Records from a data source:
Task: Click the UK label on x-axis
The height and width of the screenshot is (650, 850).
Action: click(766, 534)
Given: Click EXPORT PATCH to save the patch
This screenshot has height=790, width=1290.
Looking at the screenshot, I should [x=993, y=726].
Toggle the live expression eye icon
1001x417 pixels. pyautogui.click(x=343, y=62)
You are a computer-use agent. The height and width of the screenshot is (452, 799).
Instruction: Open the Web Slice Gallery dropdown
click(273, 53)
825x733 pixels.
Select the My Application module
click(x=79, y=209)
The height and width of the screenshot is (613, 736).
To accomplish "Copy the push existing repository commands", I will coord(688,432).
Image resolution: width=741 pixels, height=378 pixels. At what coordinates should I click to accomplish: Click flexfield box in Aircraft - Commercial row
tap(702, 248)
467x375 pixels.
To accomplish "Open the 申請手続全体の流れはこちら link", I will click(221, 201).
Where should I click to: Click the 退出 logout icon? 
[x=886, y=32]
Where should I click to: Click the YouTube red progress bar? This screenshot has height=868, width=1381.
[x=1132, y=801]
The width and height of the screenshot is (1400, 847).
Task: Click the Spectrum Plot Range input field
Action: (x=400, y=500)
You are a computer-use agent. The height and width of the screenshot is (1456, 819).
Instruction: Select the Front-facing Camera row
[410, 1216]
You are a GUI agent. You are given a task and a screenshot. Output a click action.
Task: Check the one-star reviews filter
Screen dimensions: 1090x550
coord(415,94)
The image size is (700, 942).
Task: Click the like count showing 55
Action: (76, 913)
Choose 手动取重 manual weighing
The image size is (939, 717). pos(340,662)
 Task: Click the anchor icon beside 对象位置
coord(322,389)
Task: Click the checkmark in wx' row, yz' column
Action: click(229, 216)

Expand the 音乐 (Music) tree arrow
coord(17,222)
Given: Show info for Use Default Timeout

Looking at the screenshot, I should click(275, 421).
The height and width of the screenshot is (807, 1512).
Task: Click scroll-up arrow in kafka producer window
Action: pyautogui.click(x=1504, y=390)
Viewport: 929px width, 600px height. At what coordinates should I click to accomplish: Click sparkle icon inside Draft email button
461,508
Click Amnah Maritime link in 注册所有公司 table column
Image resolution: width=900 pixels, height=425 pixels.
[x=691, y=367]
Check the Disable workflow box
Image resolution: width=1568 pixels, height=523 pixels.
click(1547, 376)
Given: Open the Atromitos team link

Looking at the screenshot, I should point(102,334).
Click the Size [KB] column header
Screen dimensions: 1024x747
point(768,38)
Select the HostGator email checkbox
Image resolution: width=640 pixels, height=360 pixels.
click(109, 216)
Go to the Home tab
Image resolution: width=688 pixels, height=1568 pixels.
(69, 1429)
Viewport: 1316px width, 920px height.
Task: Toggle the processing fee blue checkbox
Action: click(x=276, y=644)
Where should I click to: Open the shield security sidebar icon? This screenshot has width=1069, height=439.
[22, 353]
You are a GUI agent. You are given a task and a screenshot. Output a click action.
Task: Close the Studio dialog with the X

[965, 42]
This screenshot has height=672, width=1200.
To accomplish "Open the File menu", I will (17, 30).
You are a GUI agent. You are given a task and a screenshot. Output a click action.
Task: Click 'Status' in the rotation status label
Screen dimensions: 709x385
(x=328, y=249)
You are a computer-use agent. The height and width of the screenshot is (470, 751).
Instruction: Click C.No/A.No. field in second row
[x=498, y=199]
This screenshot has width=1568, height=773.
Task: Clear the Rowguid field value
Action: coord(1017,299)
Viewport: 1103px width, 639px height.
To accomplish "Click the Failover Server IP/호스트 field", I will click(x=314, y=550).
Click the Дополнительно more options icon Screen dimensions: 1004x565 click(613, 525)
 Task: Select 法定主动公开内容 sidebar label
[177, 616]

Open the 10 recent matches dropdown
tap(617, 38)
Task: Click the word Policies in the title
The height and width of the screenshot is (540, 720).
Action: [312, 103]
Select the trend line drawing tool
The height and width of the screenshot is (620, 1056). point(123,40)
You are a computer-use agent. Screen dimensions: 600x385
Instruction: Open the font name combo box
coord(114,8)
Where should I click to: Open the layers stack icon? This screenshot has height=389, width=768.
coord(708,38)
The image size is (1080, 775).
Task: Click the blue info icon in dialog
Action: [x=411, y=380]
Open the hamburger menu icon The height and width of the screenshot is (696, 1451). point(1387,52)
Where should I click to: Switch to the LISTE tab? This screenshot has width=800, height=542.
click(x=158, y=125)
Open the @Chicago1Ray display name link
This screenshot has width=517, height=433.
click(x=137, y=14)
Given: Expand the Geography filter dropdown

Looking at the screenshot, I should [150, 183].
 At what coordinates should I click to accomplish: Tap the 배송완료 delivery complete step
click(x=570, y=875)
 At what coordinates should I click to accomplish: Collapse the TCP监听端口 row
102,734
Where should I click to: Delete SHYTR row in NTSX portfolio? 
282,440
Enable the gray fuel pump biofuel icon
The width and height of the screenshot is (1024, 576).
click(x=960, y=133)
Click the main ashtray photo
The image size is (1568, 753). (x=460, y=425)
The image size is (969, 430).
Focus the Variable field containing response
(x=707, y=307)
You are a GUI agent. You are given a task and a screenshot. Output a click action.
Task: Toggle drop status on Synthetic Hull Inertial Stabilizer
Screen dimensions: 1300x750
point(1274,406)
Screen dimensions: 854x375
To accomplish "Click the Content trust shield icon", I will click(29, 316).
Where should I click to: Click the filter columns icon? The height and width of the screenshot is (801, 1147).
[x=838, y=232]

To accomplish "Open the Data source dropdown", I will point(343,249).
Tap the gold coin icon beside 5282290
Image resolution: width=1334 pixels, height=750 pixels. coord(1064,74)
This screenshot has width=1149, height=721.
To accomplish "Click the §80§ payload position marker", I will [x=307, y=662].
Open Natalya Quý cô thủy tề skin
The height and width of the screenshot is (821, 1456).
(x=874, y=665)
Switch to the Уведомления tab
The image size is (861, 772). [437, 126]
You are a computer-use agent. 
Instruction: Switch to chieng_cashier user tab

**What you are asked to do:** Exactly as shown above, return every record.

**Exercise solution:**
Task: Click the UK label on x-axis
The height and width of the screenshot is (650, 850).
Action: click(766, 534)
Given: Click EXPORT PATCH to save the patch
This screenshot has height=790, width=1290.
Looking at the screenshot, I should [x=993, y=726].
Toggle the live expression eye icon
1001x417 pixels. pyautogui.click(x=343, y=62)
You are a computer-use agent. The height and width of the screenshot is (452, 799).
Instruction: Open the Web Slice Gallery dropdown
click(273, 53)
825x733 pixels.
Select the My Application module
click(x=79, y=209)
The height and width of the screenshot is (613, 736).
To accomplish "Copy the push existing repository commands", I will coord(688,432).
Image resolution: width=741 pixels, height=378 pixels. At what coordinates should I click to accomplish: Click flexfield box in Aircraft - Commercial row
tap(702, 248)
467x375 pixels.
To accomplish "Open the 申請手続全体の流れはこちら link", I will click(221, 201).
Where should I click to: Click the 退出 logout icon? 
[x=886, y=32]
Where should I click to: Click the YouTube red progress bar? This screenshot has height=868, width=1381.
[x=1132, y=801]
The width and height of the screenshot is (1400, 847).
Task: Click the Spectrum Plot Range input field
Action: (x=400, y=500)
You are a computer-use agent. The height and width of the screenshot is (1456, 819).
Instruction: Select the Front-facing Camera row
[410, 1216]
You are a GUI agent. You are given a task and a screenshot. Output a click action.
Task: Check the one-star reviews filter
Screen dimensions: 1090x550
coord(415,94)
The image size is (700, 942).
Task: Click the like count showing 55
Action: (76, 913)
Choose 手动取重 manual weighing
The image size is (939, 717). pos(340,662)
 Task: Click the anchor icon beside 对象位置
coord(322,389)
Task: Click the checkmark in wx' row, yz' column
Action: click(229, 216)

Expand the 音乐 (Music) tree arrow
coord(17,222)
Given: Show info for Use Default Timeout

Looking at the screenshot, I should click(275, 421).
The height and width of the screenshot is (807, 1512).
Task: Click scroll-up arrow in kafka producer window
Action: pyautogui.click(x=1504, y=390)
Viewport: 929px width, 600px height. At what coordinates should I click to accomplish: Click sparkle icon inside Draft email button
461,508
Click Amnah Maritime link in 注册所有公司 table column
Image resolution: width=900 pixels, height=425 pixels.
[x=691, y=367]
Check the Disable workflow box
Image resolution: width=1568 pixels, height=523 pixels.
click(1547, 376)
Given: Open the Atromitos team link

Looking at the screenshot, I should point(102,334).
Click the Size [KB] column header
Screen dimensions: 1024x747
point(768,38)
Select the HostGator email checkbox
Image resolution: width=640 pixels, height=360 pixels.
click(109, 216)
Go to the Home tab
Image resolution: width=688 pixels, height=1568 pixels.
(69, 1429)
Viewport: 1316px width, 920px height.
Task: Toggle the processing fee blue checkbox
Action: click(x=276, y=644)
Where should I click to: Open the shield security sidebar icon? This screenshot has width=1069, height=439.
[22, 353]
You are a GUI agent. You are given a task and a screenshot. Output a click action.
Task: Close the Studio dialog with the X

[965, 42]
This screenshot has height=672, width=1200.
To accomplish "Open the File menu", I will (17, 30).
You are a GUI agent. You are given a task and a screenshot. Output a click action.
Task: Click 'Status' in the rotation status label
Screen dimensions: 709x385
(x=328, y=249)
You are a computer-use agent. The height and width of the screenshot is (470, 751).
Instruction: Click C.No/A.No. field in second row
[x=498, y=199]
This screenshot has width=1568, height=773.
Task: Clear the Rowguid field value
Action: coord(1017,299)
Viewport: 1103px width, 639px height.
To accomplish "Click the Failover Server IP/호스트 field", I will click(x=314, y=550).
Click the Дополнительно more options icon Screen dimensions: 1004x565 click(613, 525)
 Task: Select 法定主动公开内容 sidebar label
[177, 616]

Open the 10 recent matches dropdown
tap(617, 38)
Task: Click the word Policies in the title
The height and width of the screenshot is (540, 720).
Action: [312, 103]
Select the trend line drawing tool
The height and width of the screenshot is (620, 1056). point(123,40)
You are a computer-use agent. Screen dimensions: 600x385
Instruction: Open the font name combo box
coord(114,8)
Where should I click to: Open the layers stack icon? This screenshot has height=389, width=768.
coord(708,38)
The image size is (1080, 775).
Task: Click the blue info icon in dialog
Action: [x=411, y=380]
Open the hamburger menu icon The height and width of the screenshot is (696, 1451). point(1387,52)
Where should I click to: Switch to the LISTE tab? This screenshot has width=800, height=542.
click(x=158, y=125)
Open the @Chicago1Ray display name link
This screenshot has width=517, height=433.
click(x=137, y=14)
Given: Expand the Geography filter dropdown

Looking at the screenshot, I should [150, 183].
 At what coordinates should I click to accomplish: Tap the 배송완료 delivery complete step
click(x=570, y=875)
 At what coordinates should I click to accomplish: Collapse the TCP监听端口 row
102,734
Where should I click to: Delete SHYTR row in NTSX portfolio? 
282,440
Enable the gray fuel pump biofuel icon
The width and height of the screenshot is (1024, 576).
click(x=960, y=133)
Click the main ashtray photo
The image size is (1568, 753). (x=460, y=425)
The image size is (969, 430).
Focus the Variable field containing response
(x=707, y=307)
You are a GUI agent. You are given a task and a screenshot. Output a click action.
Task: Toggle drop status on Synthetic Hull Inertial Stabilizer
Screen dimensions: 1300x750
point(1274,406)
Screen dimensions: 854x375
To accomplish "Click the Content trust shield icon", I will click(29, 316).
Where should I click to: Click the filter columns icon? The height and width of the screenshot is (801, 1147).
[x=838, y=232]

To accomplish "Open the Data source dropdown", I will point(343,249).
Tap the gold coin icon beside 5282290
Image resolution: width=1334 pixels, height=750 pixels. coord(1064,74)
This screenshot has width=1149, height=721.
To accomplish "Click the §80§ payload position marker", I will [x=307, y=662].
Open Natalya Quý cô thủy tề skin
The height and width of the screenshot is (821, 1456).
(x=874, y=665)
Switch to the Уведомления tab
The image size is (861, 772). [437, 126]
You are a computer-use agent. 
Instruction: Switch to chieng_cashier user tab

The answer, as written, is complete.